= Beginning of Section =
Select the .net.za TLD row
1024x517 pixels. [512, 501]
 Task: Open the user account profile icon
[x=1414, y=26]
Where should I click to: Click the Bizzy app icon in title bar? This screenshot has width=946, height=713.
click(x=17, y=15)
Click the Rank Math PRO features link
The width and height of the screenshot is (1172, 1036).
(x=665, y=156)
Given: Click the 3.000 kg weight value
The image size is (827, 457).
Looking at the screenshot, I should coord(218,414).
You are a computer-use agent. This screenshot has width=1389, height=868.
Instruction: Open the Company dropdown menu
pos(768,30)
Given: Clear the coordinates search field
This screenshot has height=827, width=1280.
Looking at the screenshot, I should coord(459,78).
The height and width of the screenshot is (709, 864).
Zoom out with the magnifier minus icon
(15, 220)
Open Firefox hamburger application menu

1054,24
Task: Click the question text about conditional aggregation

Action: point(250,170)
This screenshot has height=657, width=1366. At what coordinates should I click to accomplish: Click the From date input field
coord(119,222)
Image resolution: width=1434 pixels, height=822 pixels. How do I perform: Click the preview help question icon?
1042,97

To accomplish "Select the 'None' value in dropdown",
= End of Section =
**Problem statement**
An answer is complete only when it holds every line above containing the string "value".

**Expected answer**
Given: Click the 3.000 kg weight value
To accomplish "Select the 'None' value in dropdown",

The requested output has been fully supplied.